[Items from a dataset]
====

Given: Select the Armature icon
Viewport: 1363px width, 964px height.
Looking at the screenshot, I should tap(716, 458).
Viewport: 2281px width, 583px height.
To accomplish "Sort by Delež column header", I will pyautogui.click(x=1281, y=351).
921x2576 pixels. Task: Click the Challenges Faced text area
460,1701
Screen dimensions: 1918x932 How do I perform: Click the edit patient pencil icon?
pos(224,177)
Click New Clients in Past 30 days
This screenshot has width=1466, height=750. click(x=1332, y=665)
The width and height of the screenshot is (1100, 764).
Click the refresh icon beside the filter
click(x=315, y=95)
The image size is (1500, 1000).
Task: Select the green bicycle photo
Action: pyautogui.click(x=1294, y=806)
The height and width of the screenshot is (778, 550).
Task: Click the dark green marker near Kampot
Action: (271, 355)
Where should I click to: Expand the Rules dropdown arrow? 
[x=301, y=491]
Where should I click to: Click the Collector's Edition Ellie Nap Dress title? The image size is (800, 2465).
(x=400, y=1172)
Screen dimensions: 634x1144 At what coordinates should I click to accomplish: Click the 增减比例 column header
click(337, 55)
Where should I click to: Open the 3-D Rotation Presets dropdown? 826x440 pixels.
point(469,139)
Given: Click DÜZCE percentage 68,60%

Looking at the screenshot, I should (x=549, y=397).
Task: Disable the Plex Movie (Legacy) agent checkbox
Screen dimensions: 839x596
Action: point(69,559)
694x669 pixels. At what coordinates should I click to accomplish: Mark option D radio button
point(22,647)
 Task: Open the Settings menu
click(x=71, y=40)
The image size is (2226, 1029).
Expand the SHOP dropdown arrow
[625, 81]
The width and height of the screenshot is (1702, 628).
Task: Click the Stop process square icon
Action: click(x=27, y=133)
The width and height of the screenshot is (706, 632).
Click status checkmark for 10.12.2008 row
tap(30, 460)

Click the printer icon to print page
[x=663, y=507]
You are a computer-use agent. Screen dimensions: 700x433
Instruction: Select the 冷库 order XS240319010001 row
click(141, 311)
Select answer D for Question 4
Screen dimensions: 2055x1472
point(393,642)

====

→ **Goal of the exercise**
Copy out, from the records above, every line that holds the string "agent".

→ **Exercise answer**
Task: Disable the Plex Movie (Legacy) agent checkbox
You are a computer-use agent. Screen dimensions: 700x433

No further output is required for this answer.